Theodore Roosevelt, Health Care Progressive
His definition of national greatness included a commitment to helping the sick and the poor. A century after his death, we should follow his lead.
Theodore Roosevelt died 100 years ago Sunday, on Jan. 6, 1919, at his home in Oyster Bay, N.Y. A pulmonary embolism, the doctors said.
Americans found it hard to believe that Roosevelt was dead, much less that he had died in bed. For as long as they could remember, he had lived at full tilt. He was the frontiersman who faced down a grizzly, the Rough Rider who fought in the Spanish-American War, the presidential candidate who made a speech with a fresh bullet wound in his chest.
The heroics thrilled countless American boys of the era — Ernest Hemingway among them — and their elders had cheered in 1899 when Roosevelt exhorted the country to get off its duff and take up “the strenuous life.” Toil, effort, high-minded endeavor — these were the things that made life worth living, in his opinion. If Americans surrendered to “ignoble ease,” he warned, they would never achieve national greatness.
A century later, that is still how most Americans remember him. But a quieter part of his legacy also deserves to be celebrated, especially in an era of incessant discord over health care. Few Americans know that their most physically vigorous president was also the first major American political figure to advocate passionately for national health insurance.

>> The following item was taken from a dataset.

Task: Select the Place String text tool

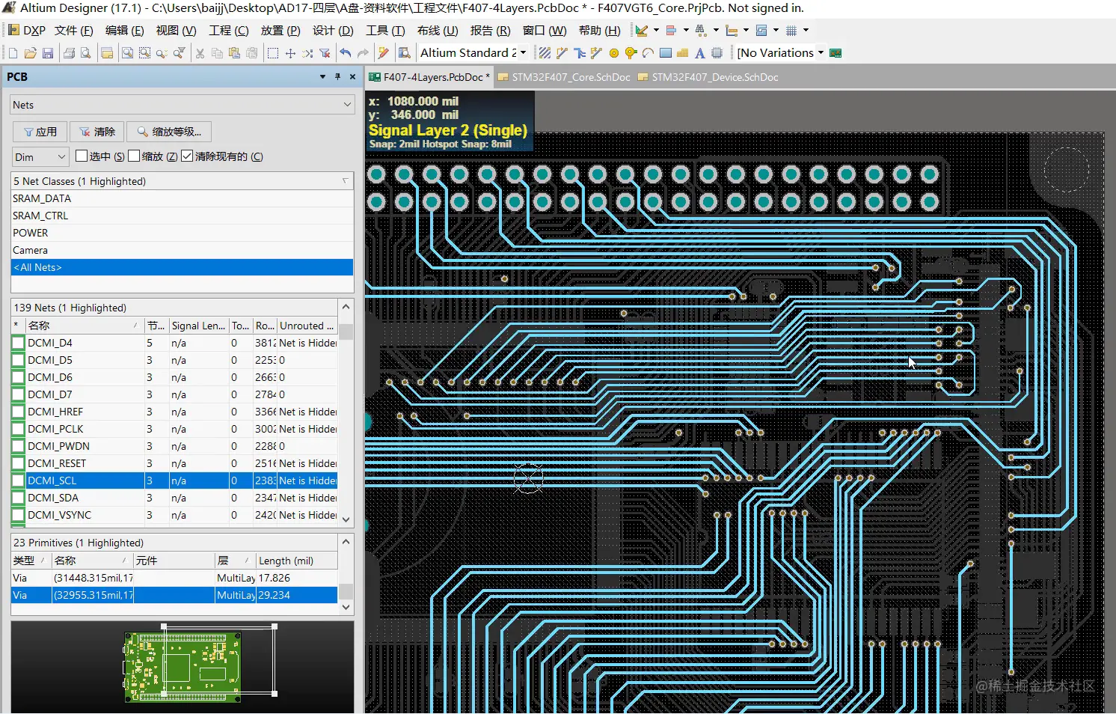Action: point(699,53)
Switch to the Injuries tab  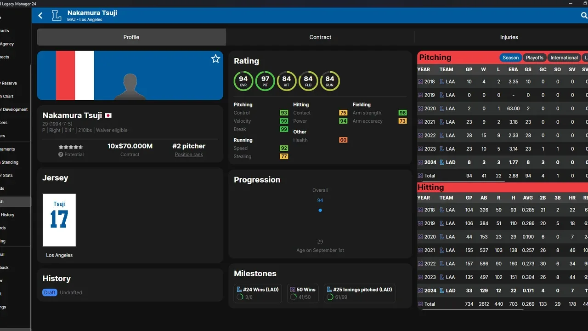tap(509, 37)
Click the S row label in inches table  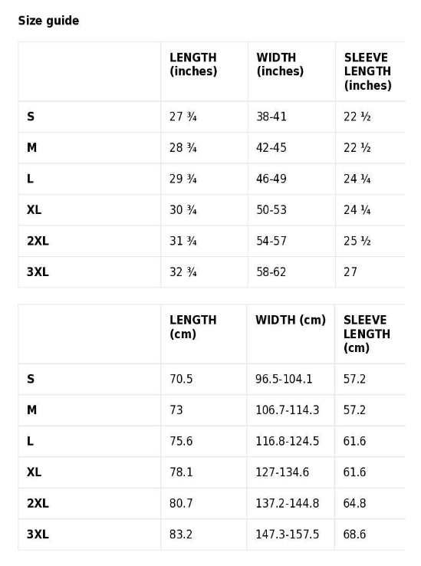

Theodore Roosevelt may have inspired he-men later in life, but he began life in delicate health, a fact he never forgot. Born in 1858, he soon developed asthma. In that era, asthmatics lived entirely at the mercy of their disease, not knowing when it would strike or if an attack would prove fatal. Roosevelt took up bodybuilding in his early teens, and as often happens, the asthma abated as he reached adulthood. Emerging from the ordeal as a fine physical specimen, he took pride in his strength, and for the rest of his life would exalt strength in nations as well as in men.
If Roosevelt’s presidency had to be summed up in a word, “strength” would serve. He strengthened the office of the presidency as well as the regulatory power of the federal government. He refereed the unending contest between capital and labor, arguing that only the national government had enough power to ensure fair play. His foreign policy has been intelligently praised and intelligently damned, but beyond question, it strengthened the United States in world affairs in the opening decade of the 20th century.